J-S60041-17
NON-PRECEDENTIAL DECISION - SEE SUPERIOR COURT I.O.P. 65.37
COMMONWEALTH OF PENNSYLVANIA : IN THE SUPERIOR COURT OF : PENNSYLVANIA : v. : : : JAMES EARL TROOP : : Appellant : No. 459 WDA 2017
Appeal from the PCRA Order March 3, 2017 In the Court of Common Pleas of Crawford County Criminal Division at No(s): 229-1988
BEFORE: OLSON, DUBOW, JJ., and STEVENS, P.J.E.*
MEMORANDUM BY STEVENS, P.J.E.: FILED SEPTEMBER 21, 2017
Appellant, James Earl Troop, appeals from the order entered in the
Court of Common Pleas of Crawford County dismissing his fifth petition filed
under the Post Conviction Relief Act (PCRA), 42 Pa.C.S.A. §§ 9541-9546, as
untimely filed. We affirm.
This Court has previously recounted the factual and procedural history
of the Appellant’s case.
On April 14, 1988, Appellant and his accomplice decided to rob a jewelry store. Before the robbery, Appellant stated that he intended to shoot the two men who were inside the store, and that is just what Appellant did. He forced the two men to lie face down upon the floor, and before leaving the store with the stolen jewelry (approximately $37,000.00 worth) and cash, he shot each man two times in the back of his head with a twenty-two caliber pistol from a distance of one or two feet. Miraculously, both men survived, albeit with permanent mental and physical impairments.

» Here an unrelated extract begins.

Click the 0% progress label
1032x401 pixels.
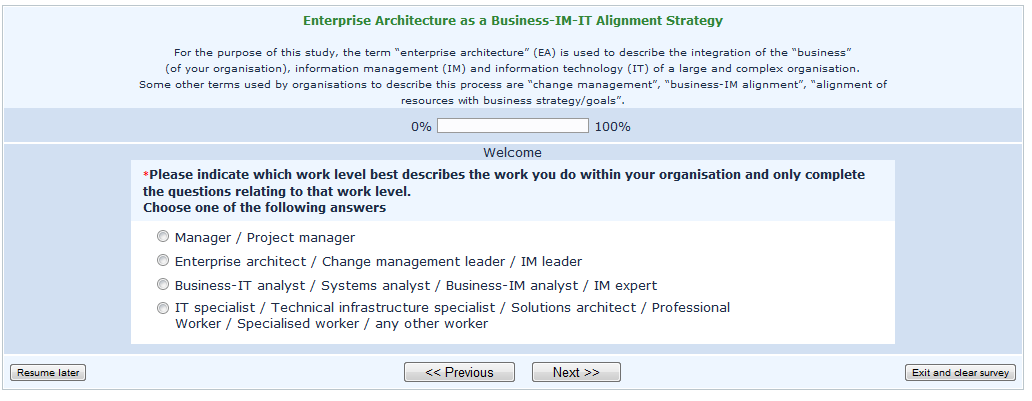point(421,127)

____________________________________ * Former Justice specially assigned to the Superior Court. J-S60041-17
On April 14, 1988, Appellant was convicted of two counts of [attempted murder], two counts of aggravated assault, two counts of robbery, and one count of criminal conspiracy. On April 7, 1989, Appellant was sentenced to an aggregate sentence of thirty to sixty years of imprisonment….

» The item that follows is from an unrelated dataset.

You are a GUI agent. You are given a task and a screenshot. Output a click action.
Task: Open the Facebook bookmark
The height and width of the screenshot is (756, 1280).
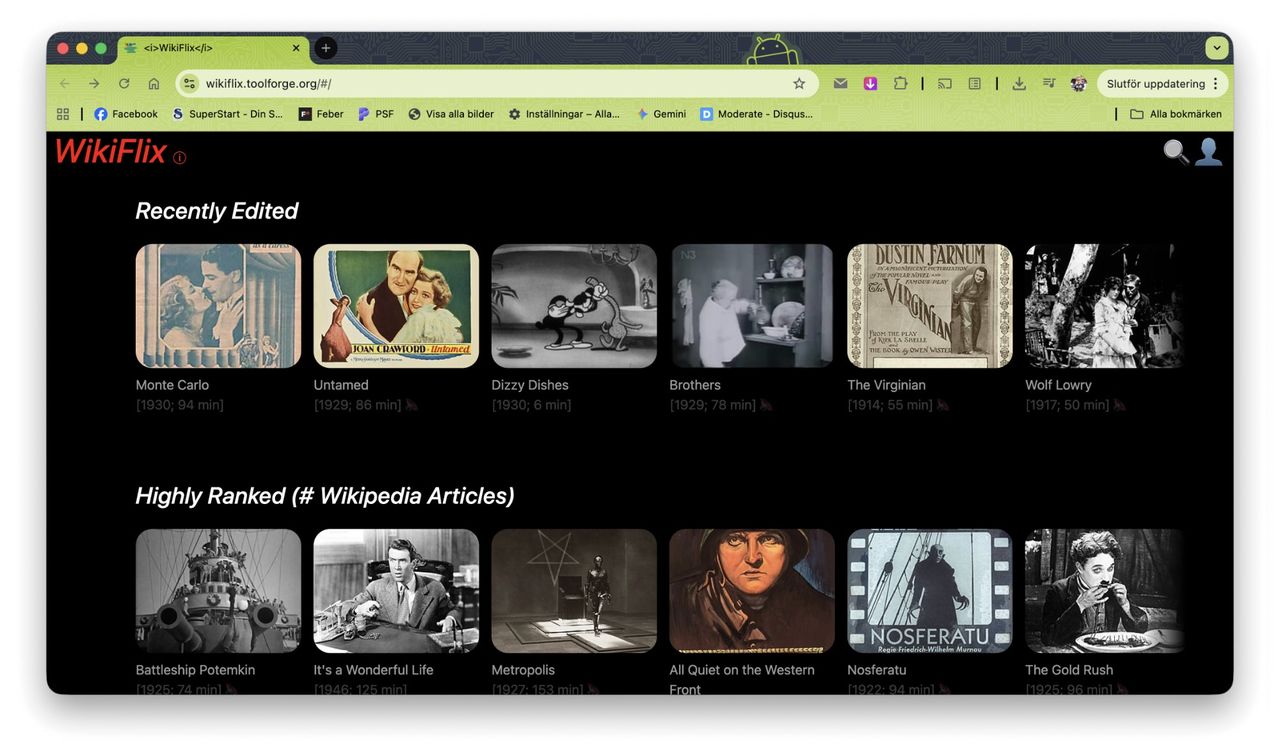coord(125,113)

[The Pennsylvania Superior Court affirmed judgment of sentence and the Pennsylvania Supreme Court denied allocatur. A first PCRA petition afforded Appellant no relief, but his second PCRA petition challenging the stewardship of counsel prevailed, and, on May 29, 1996, Appellant was awarded a new trial.
The Court of Common Pleas of Crawford County awarded Appellant a new suppression hearing, which took place on August 15, 1996, but the court denied Appellant’s motion on September 19, 1996.] On that same day, Appellant pleaded guilty to the charges sub judice…. On November 7, 1996, Appellant was sentenced again to serve an aggregate sentence of thirty to sixty years of imprisonment.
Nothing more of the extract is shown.